Methods The pathological sections of patients diagnosed with normal gastric mucosa, chronic gastritis, high-grade intraepithelial neoplasia or gastric adenocarcinoma by endoscopic examination in Zhejiang Provincial People's Hospital from January 2015 to January 2020 were retrospectively selected. The pathology slides were scanned at ×20 magnification to generate whole slide images (WSIs). These WSIs were randomly divided into patch classification data set, slide classification training set and slide classification test set at a ratio of 2:2:1. After the lesion regions of the patch classification data set were annotated and the patches were selected, they were randomly divided into training set, test set and validation set at a ratio of 20:1:1. The deep learning model Efficientnet and ResNet were used to train and the convolutional neural network (CNN) model for cancer and non-cancer classification was constructed. Based on the patch classification test set and validation set, the performance of the model was evaluated. The results were evaluated by the patch classification accuracy and the area under the curve (AUC). This model was used for image stitching to generate the cancerous heat map of WSIs and extract the slide-level cancer and non-cancer classification features of the heat map.

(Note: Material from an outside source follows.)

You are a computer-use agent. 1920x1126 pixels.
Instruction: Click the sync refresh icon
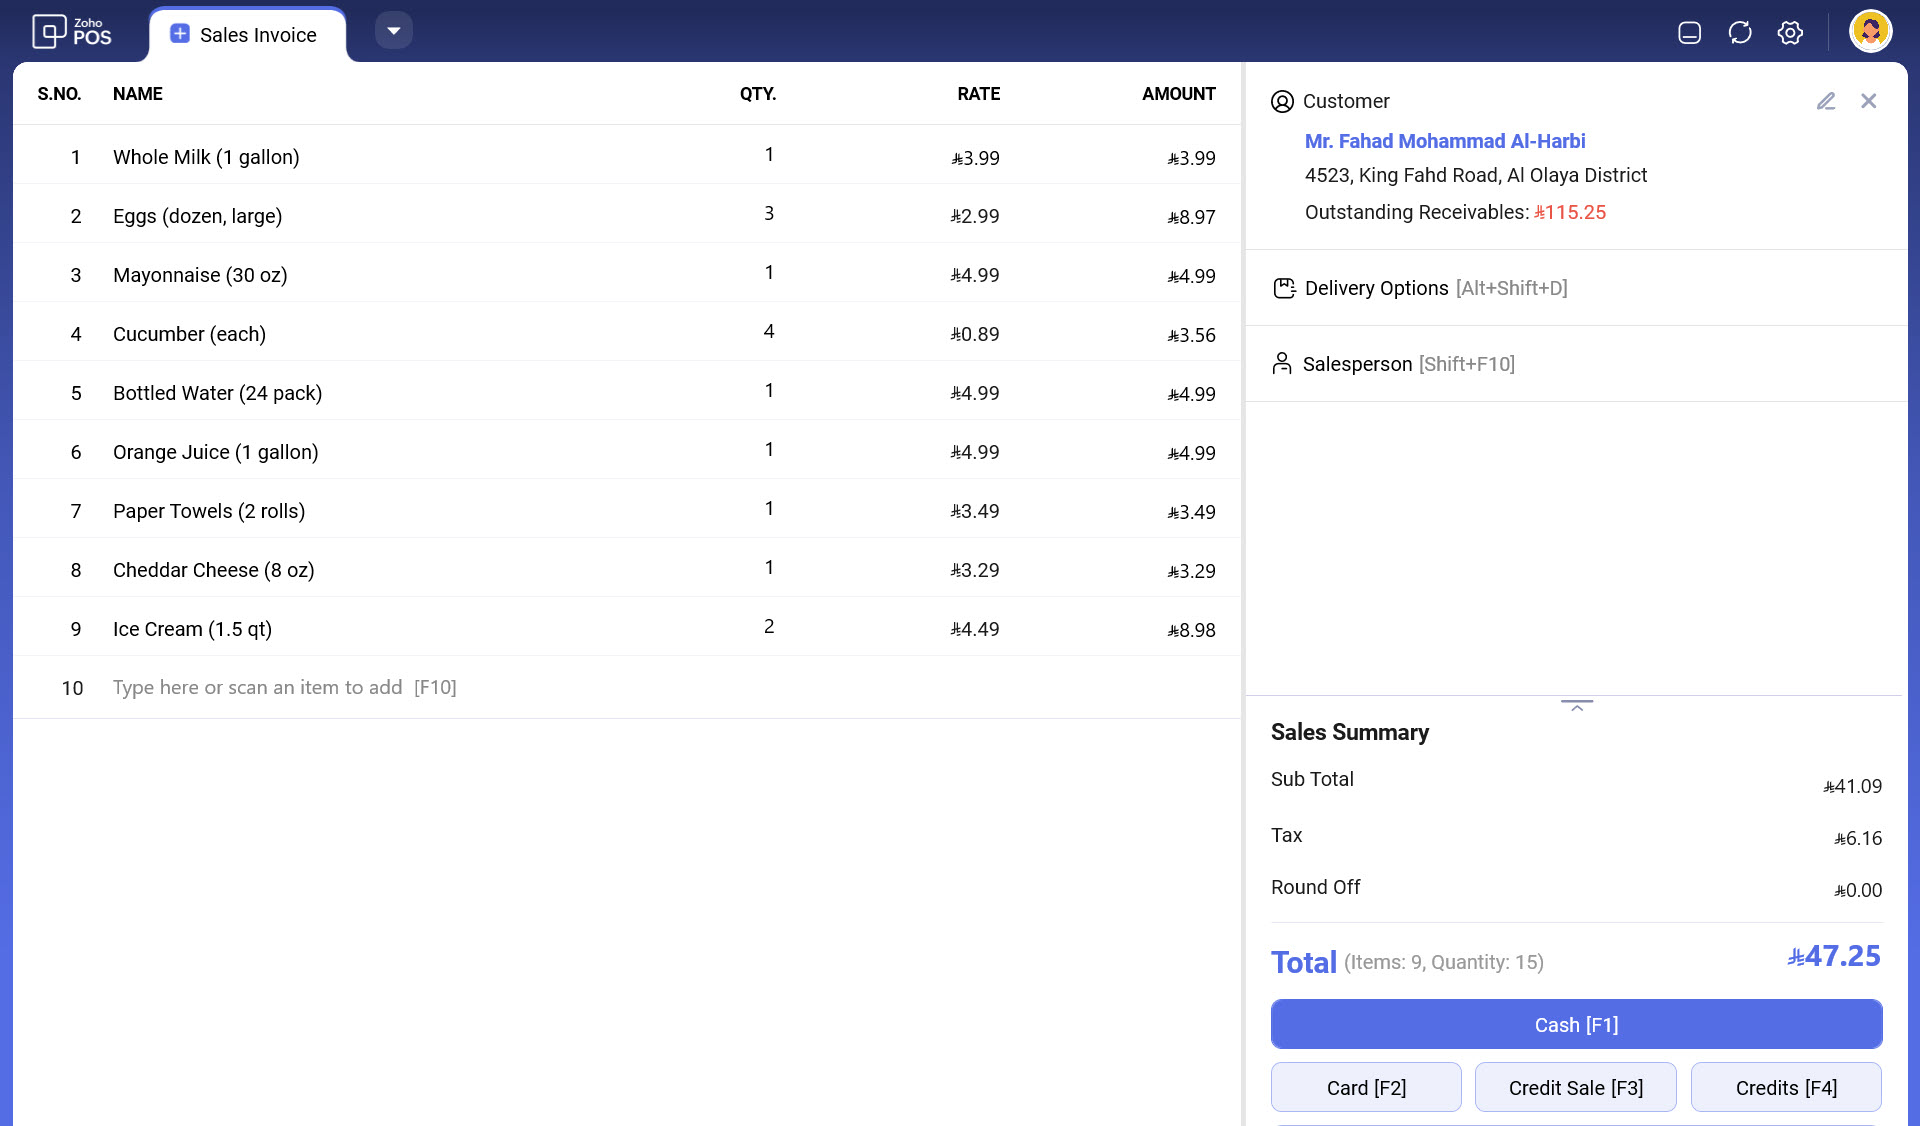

LightGBM slide-level classification algorithm were trained and evaluated, and the gastric cancer of WSIs were diagnosed and recognized. The results were evaluated by AUC, accuracy, sensitivity and specificity.

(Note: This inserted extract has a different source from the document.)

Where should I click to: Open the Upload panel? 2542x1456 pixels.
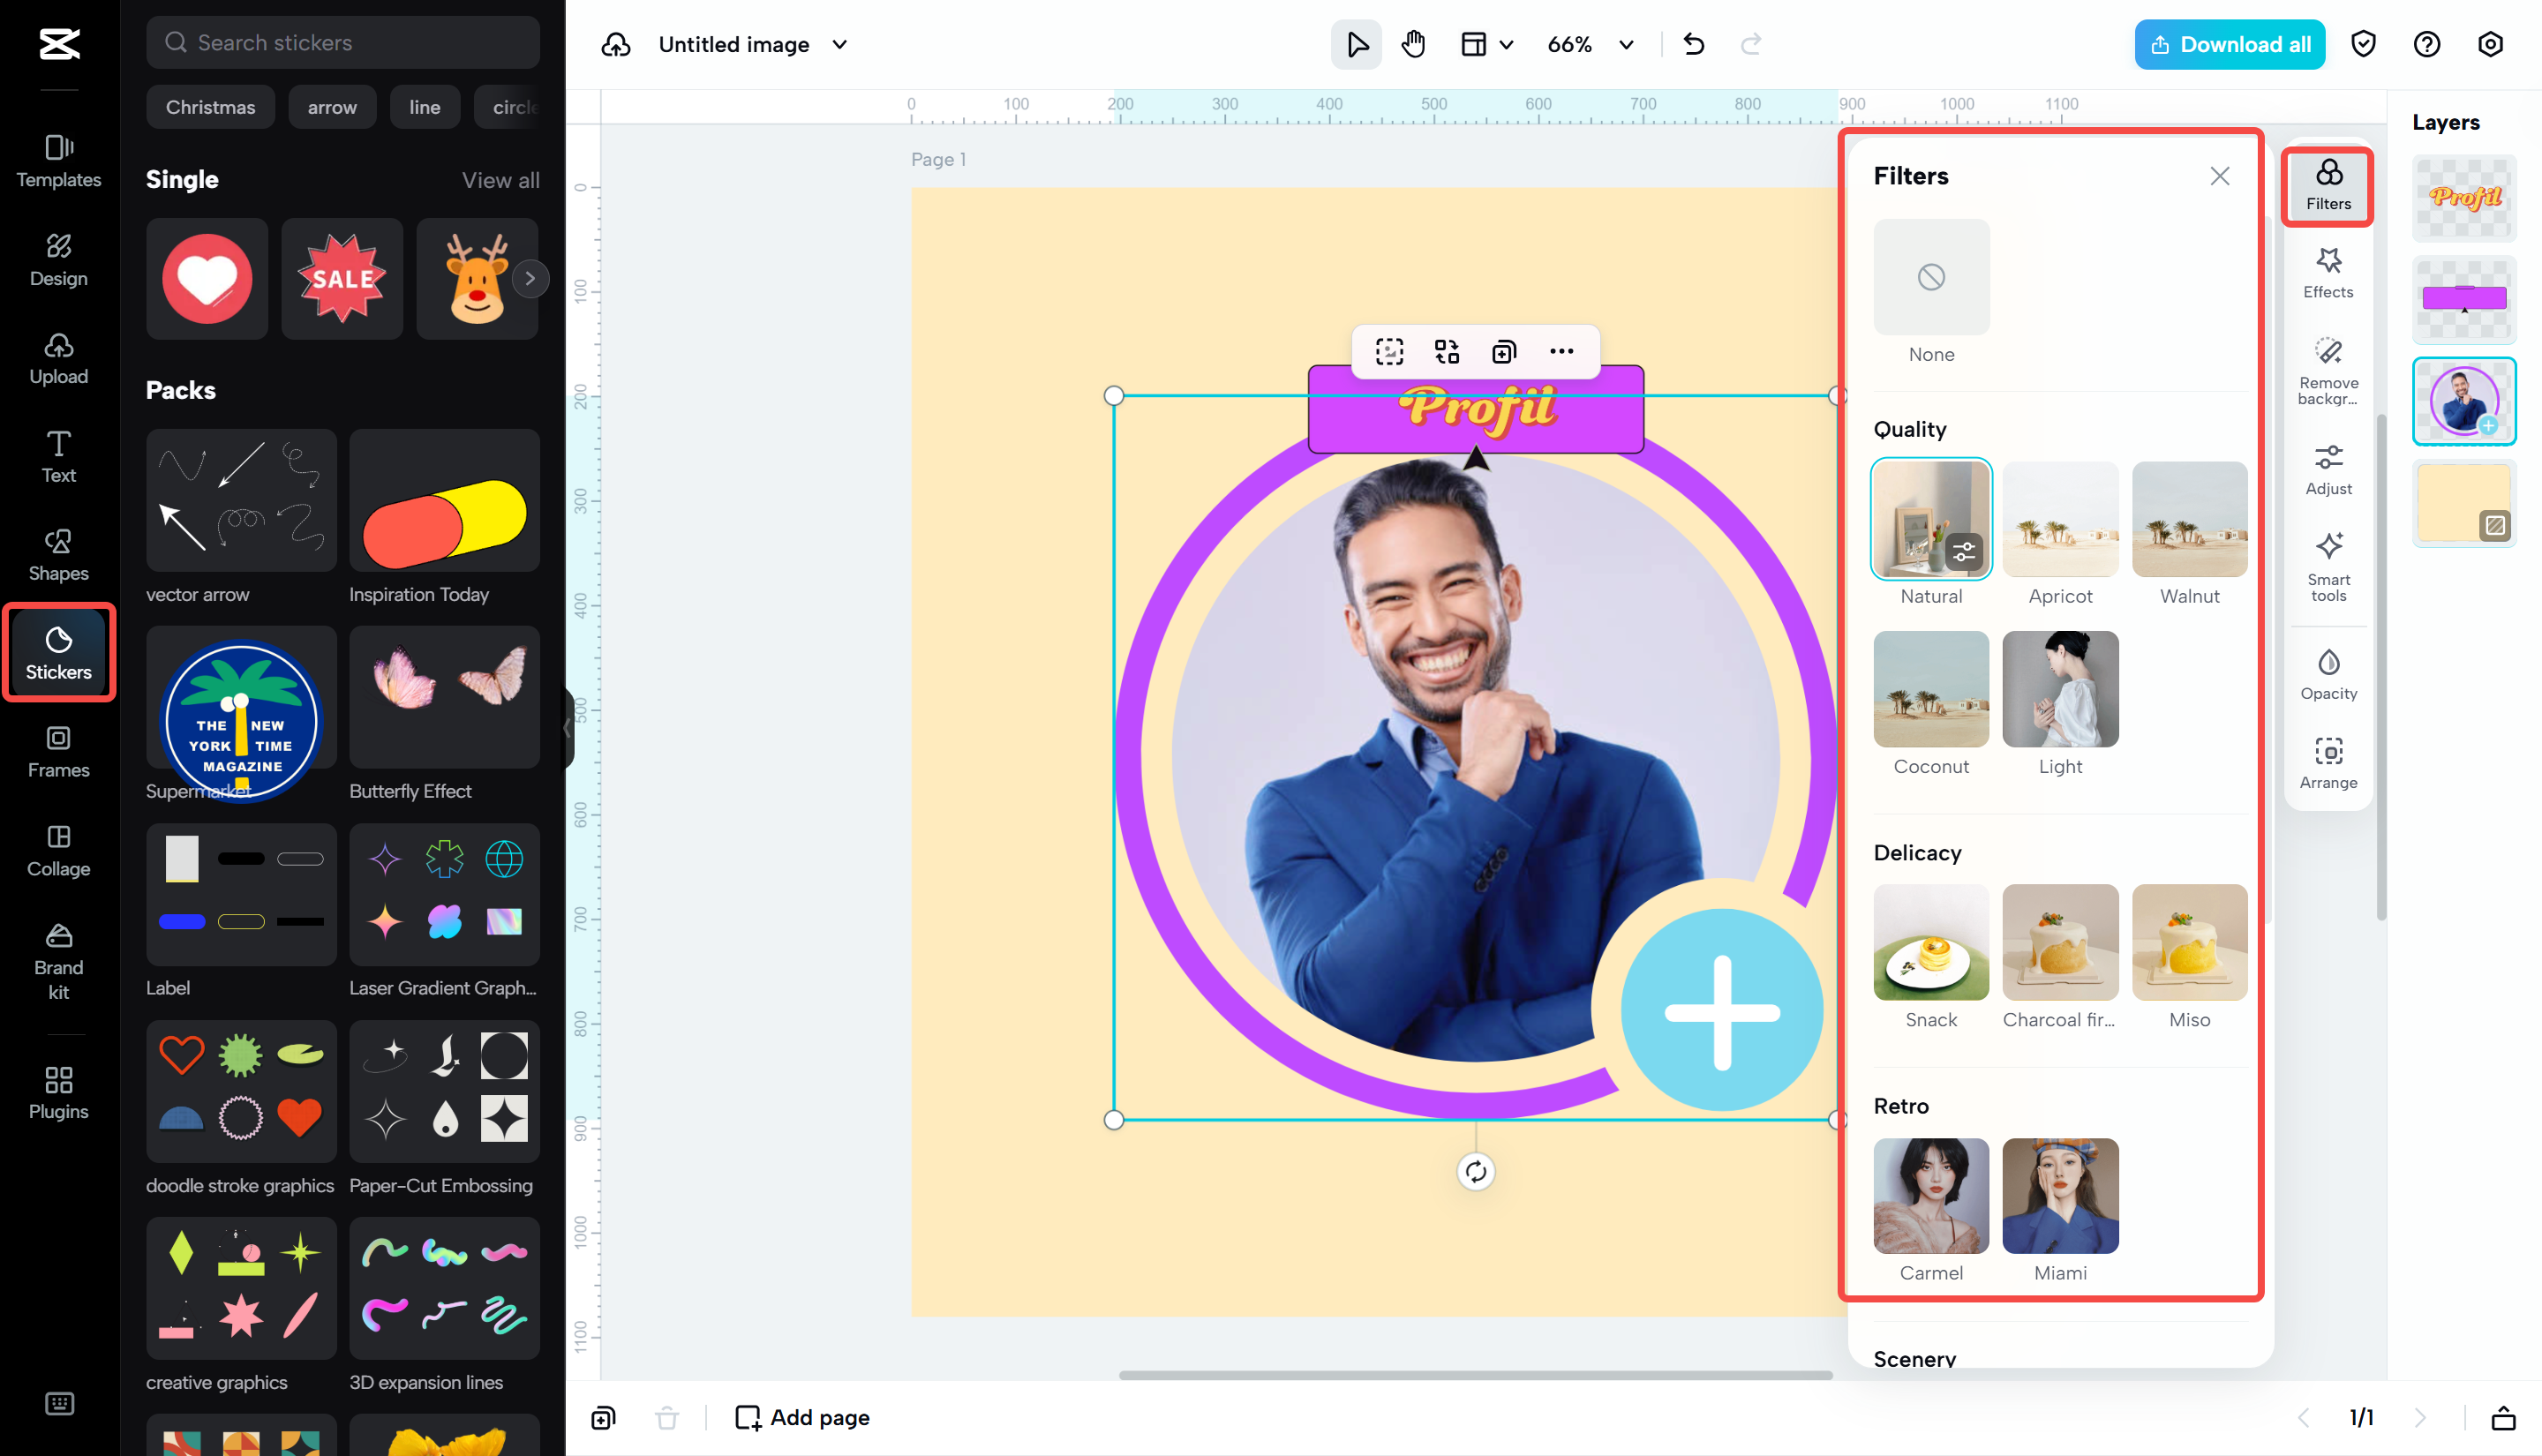coord(58,357)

Results A total of 500 pathological sections of benign gastric diseases (normal gastric mucosa, chronic gastritis) and 500 pathological sections of gastric cancer (high-grade intraepithelial neoplasia and gastric adenocarcinoma) that met the inclusion and exclusion criteria were selected. The patch classification data set, slide classification training set and slide classification test set were 400, 400 and 200, respectively. The patch classification training set, test set, validation set were 402 000, 20 000, 20 000, respectively. CNN model based on Efficientnet-b1 network structure for patch classification in test set and validation set achieved the highest accuracytest set: 91.3% (95% CI: 88.2%-95.4%); validation set: 92.5%(95% CI: 89.0%-95.3%)and the highest AUCtest set: 0.95(95% CI: 0.93-0.98); validation set: 0.96(95% CI: 0.92-0.98). The AUC of the model based on LightGBM algorithm was 0.98(95% CI: 0.89-0.98), with accuracy of 88.0%(95% CI: 81.6%-94.3%), sensitivity 100%(95% CI: 88.0%-100%), and specificity 67.0%(95% CI: 57.0%-85.0%).
Conclusion The CNN diagnostic model based on the pathology slides of gastric biopsy can locate the cancerous tissues, classify patch-level and slide-level lesion natures accurately, identify gastric cancer accurately, which has the potential to improve the diagnosis efficiency.